Indeed, the spirit and reason of the statute may be passed upon where a literal meaning would
lead to absurdity, contradiction, injustice, or defeat the clear purpose of the lawmakers. (42) Not
any of these instances, however, is present in the case at bench. Considering that the language of
the subject constitutional provision is plain and unambiguous, there is no need to resort extrinsic
aids such as records of the Constitutional Commission.
Nevertheless, even if the Court should proceed to look into the minds of the members of the
Constitutional Commission, it is undeniable from the records thereof that it was intended that the
JBC be composed of seven (7) members only.Thus:
MR. RODRIGO: Let me go to another point then. On page 2, Section 5, there is a novel
provision about the appointments of members of the Supreme Court and judges of the lower
courts. At present it is the President who appoints them. If there is a Commission on
Appointments, then it is the President with the confirmation of the Commission on Appointment.

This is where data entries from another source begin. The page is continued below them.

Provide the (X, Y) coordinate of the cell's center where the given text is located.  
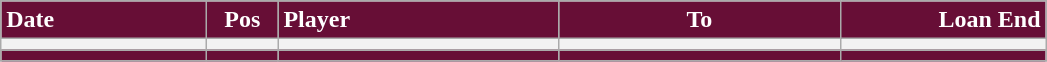
To (700, 20)
Loan End (943, 20)
Date (104, 20)
Player (418, 20)
Pos (242, 20)
Scan for the cell matching the given text and deliver its [X, Y] coordinate at center. 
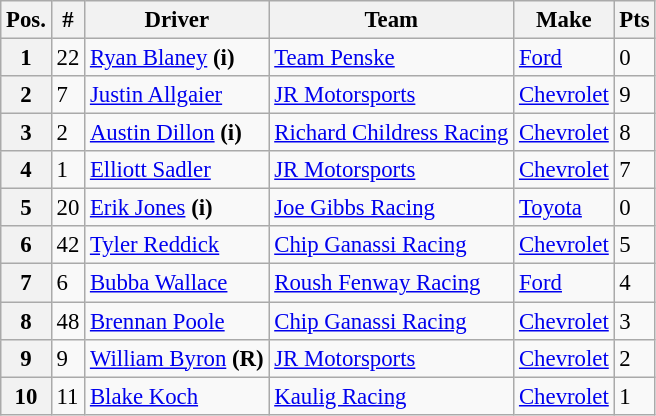
Justin Allgaier [177, 95]
Tyler Reddick [177, 245]
Driver [177, 20]
Blake Koch [177, 396]
Pos. [26, 20]
Team Penske [392, 58]
Erik Jones (i) [177, 208]
Roush Fenway Racing [392, 283]
Ryan Blaney (i) [177, 58]
Bubba Wallace [177, 283]
Brennan Poole [177, 321]
Toyota [564, 208]
# [68, 20]
22 [68, 58]
Kaulig Racing [392, 396]
Austin Dillon (i) [177, 133]
10 [26, 396]
Richard Childress Racing [392, 133]
48 [68, 321]
Make [564, 20]
Team [392, 20]
20 [68, 208]
William Byron (R) [177, 358]
Elliott Sadler [177, 170]
11 [68, 396]
42 [68, 245]
Joe Gibbs Racing [392, 208]
Pts [634, 20]
Search for the cell housing the specified text and yield its (X, Y) center coordinate. 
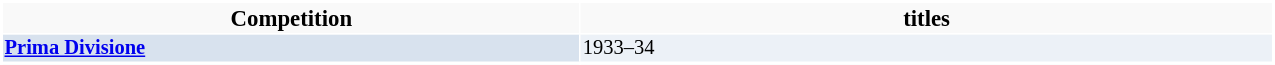
1933–34 (926, 48)
Prima Divisione (292, 48)
Competition (292, 18)
titles (926, 18)
Detect which cell encompasses the target text, then output its (x, y) center coordinate. 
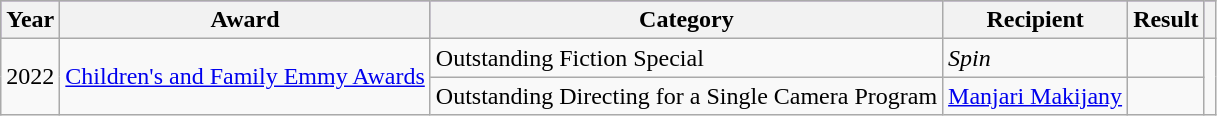
Outstanding Fiction Special (686, 58)
2022 (30, 77)
Category (686, 20)
Recipient (1036, 20)
Outstanding Directing for a Single Camera Program (686, 96)
Award (245, 20)
Year (30, 20)
Spin (1036, 58)
Children's and Family Emmy Awards (245, 77)
Result (1166, 20)
Manjari Makijany (1036, 96)
Detect which cell encompasses the target text, then output its [X, Y] center coordinate. 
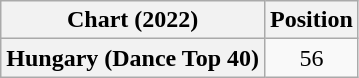
Position [312, 20]
Chart (2022) [133, 20]
56 [312, 58]
Hungary (Dance Top 40) [133, 58]
Locate the cell with the specified text and output its (x, y) center coordinate. 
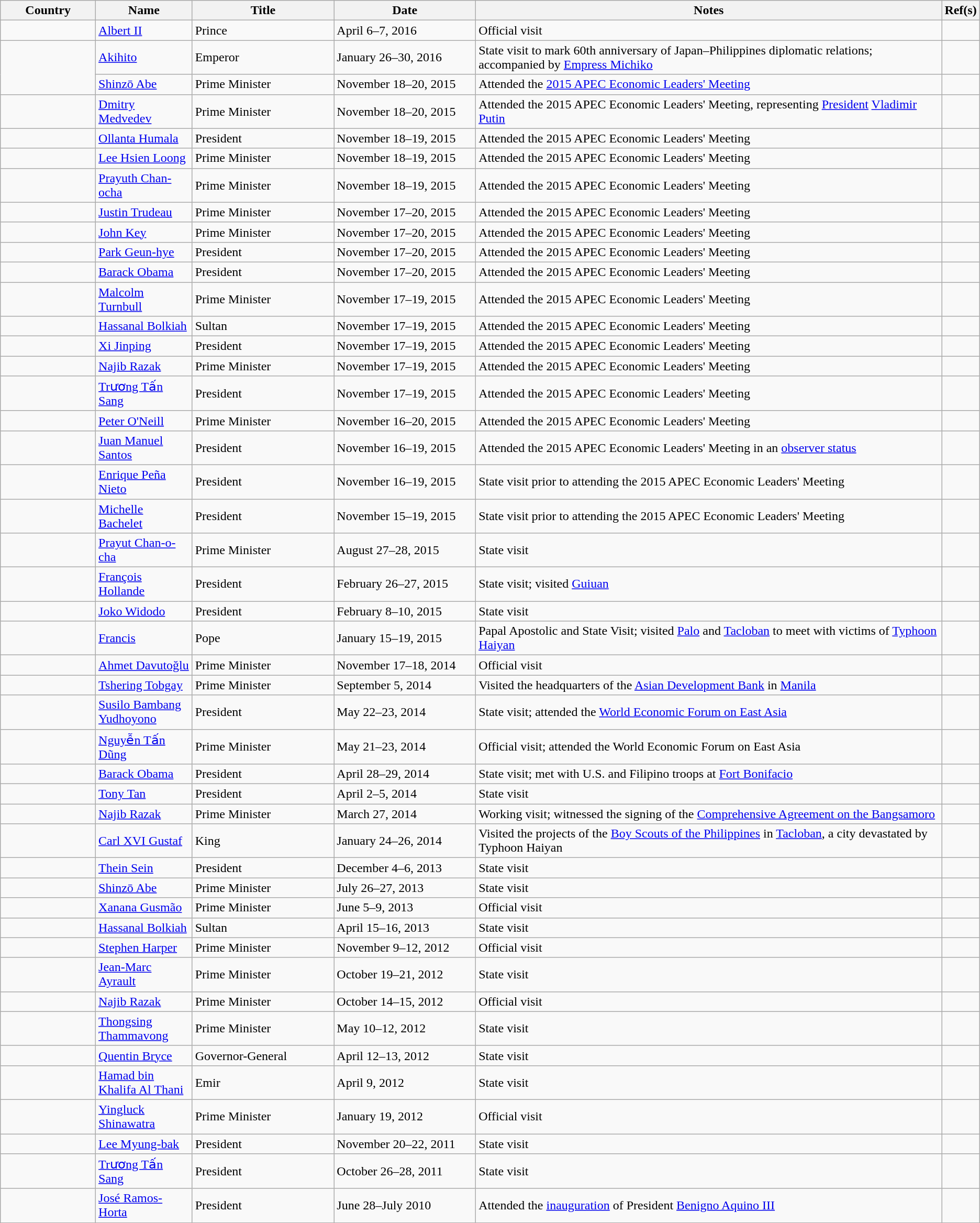
Michelle Bachelet (144, 515)
Emir (263, 1082)
Thongsing Thammavong (144, 1028)
Ollanta Humala (144, 138)
State visit to mark 60th anniversary of Japan–Philippines diplomatic relations; accompanied by Empress Michiko (709, 58)
Albert II (144, 30)
February 26–27, 2015 (405, 584)
Visited the projects of the Boy Scouts of the Philippines in Tacloban, a city devastated by Typhoon Haiyan (709, 841)
Pope (263, 638)
July 26–27, 2013 (405, 887)
September 5, 2014 (405, 685)
November 17–18, 2014 (405, 665)
Hamad bin Khalifa Al Thani (144, 1082)
Country (48, 10)
José Ramos-Horta (144, 1205)
January 24–26, 2014 (405, 841)
Official visit; attended the World Economic Forum on East Asia (709, 747)
Tony Tan (144, 794)
Date (405, 10)
May 10–12, 2012 (405, 1028)
Jean-Marc Ayrault (144, 974)
October 14–15, 2012 (405, 1001)
Thein Sein (144, 867)
Title (263, 10)
Prayuth Chan-ocha (144, 185)
State visit; visited Guiuan (709, 584)
October 19–21, 2012 (405, 974)
April 2–5, 2014 (405, 794)
Xi Jinping (144, 346)
State visit; attended the World Economic Forum on East Asia (709, 712)
Ahmet Davutoğlu (144, 665)
Attended the inauguration of President Benigno Aquino III (709, 1205)
Emperor (263, 58)
January 19, 2012 (405, 1116)
Ref(s) (961, 10)
Lee Hsien Loong (144, 158)
November 16–20, 2015 (405, 420)
April 6–7, 2016 (405, 30)
March 27, 2014 (405, 814)
Lee Myung-bak (144, 1143)
June 28–July 2010 (405, 1205)
November 9–12, 2012 (405, 947)
April 9, 2012 (405, 1082)
January 26–30, 2016 (405, 58)
Joko Widodo (144, 611)
April 12–13, 2012 (405, 1055)
Prayut Chan-o-cha (144, 550)
Name (144, 10)
King (263, 841)
Xanana Gusmão (144, 907)
Tshering Tobgay (144, 685)
Prince (263, 30)
Juan Manuel Santos (144, 447)
Nguyễn Tấn Dũng (144, 747)
Quentin Bryce (144, 1055)
April 15–16, 2013 (405, 927)
November 20–22, 2011 (405, 1143)
Attended the 2015 APEC Economic Leaders' Meeting in an observer status (709, 447)
State visit; met with U.S. and Filipino troops at Fort Bonifacio (709, 774)
Enrique Peña Nieto (144, 482)
Visited the headquarters of the Asian Development Bank in Manila (709, 685)
May 21–23, 2014 (405, 747)
Working visit; witnessed the signing of the Comprehensive Agreement on the Bangsamoro (709, 814)
June 5–9, 2013 (405, 907)
Peter O'Neill (144, 420)
Francis (144, 638)
Stephen Harper (144, 947)
May 22–23, 2014 (405, 712)
Attended the 2015 APEC Economic Leaders' Meeting, representing President Vladimir Putin (709, 111)
Notes (709, 10)
John Key (144, 232)
Dmitry Medvedev (144, 111)
Governor-General (263, 1055)
Papal Apostolic and State Visit; visited Palo and Tacloban to meet with victims of Typhoon Haiyan (709, 638)
Akihito (144, 58)
Carl XVI Gustaf (144, 841)
Justin Trudeau (144, 212)
Susilo Bambang Yudhoyono (144, 712)
Park Geun-hye (144, 252)
Malcolm Turnbull (144, 298)
November 15–19, 2015 (405, 515)
February 8–10, 2015 (405, 611)
François Hollande (144, 584)
Yingluck Shinawatra (144, 1116)
April 28–29, 2014 (405, 774)
January 15–19, 2015 (405, 638)
December 4–6, 2013 (405, 867)
August 27–28, 2015 (405, 550)
October 26–28, 2011 (405, 1171)
Search for the cell housing the specified text and yield its [X, Y] center coordinate. 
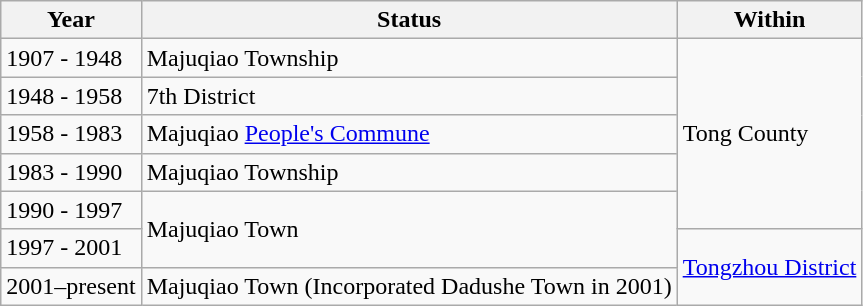
1990 - 1997 [71, 210]
Within [770, 20]
Status [409, 20]
Year [71, 20]
Majuqiao Town (Incorporated Dadushe Town in 2001) [409, 286]
Majuqiao Town [409, 229]
Tongzhou District [770, 267]
1997 - 2001 [71, 248]
1907 - 1948 [71, 58]
1983 - 1990 [71, 172]
Tong County [770, 134]
1948 - 1958 [71, 96]
2001–present [71, 286]
7th District [409, 96]
1958 - 1983 [71, 134]
Majuqiao People's Commune [409, 134]
Pinpoint the cell where the given text exists, returning its [X, Y] midpoint coordinate. 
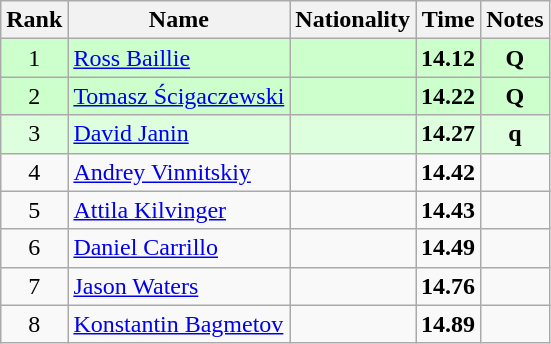
Ross Baillie [179, 58]
3 [34, 134]
2 [34, 96]
1 [34, 58]
14.12 [448, 58]
Tomasz Ścigaczewski [179, 96]
Notes [515, 20]
Attila Kilvinger [179, 210]
Name [179, 20]
6 [34, 248]
14.76 [448, 286]
14.42 [448, 172]
14.27 [448, 134]
q [515, 134]
8 [34, 324]
Daniel Carrillo [179, 248]
Rank [34, 20]
Andrey Vinnitskiy [179, 172]
14.89 [448, 324]
Jason Waters [179, 286]
14.22 [448, 96]
Time [448, 20]
7 [34, 286]
4 [34, 172]
14.49 [448, 248]
Nationality [353, 20]
David Janin [179, 134]
Konstantin Bagmetov [179, 324]
5 [34, 210]
14.43 [448, 210]
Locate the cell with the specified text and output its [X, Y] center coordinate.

In this proposal, we would like to establish a new office, a sort of a board composed of seven
members called the Judicial and Bar Council. And while the President will still appoint the
member of the judiciary, he will be limited to the recommendees of this Council. xxx xxx xxx
MR. RODRIGO. Of the seven members of the Judicial and Bar Council, the President appoints
four of them who are regular members.
42 Ursua v. Court of Appeals, 326 Phil. 157, 163 (1996).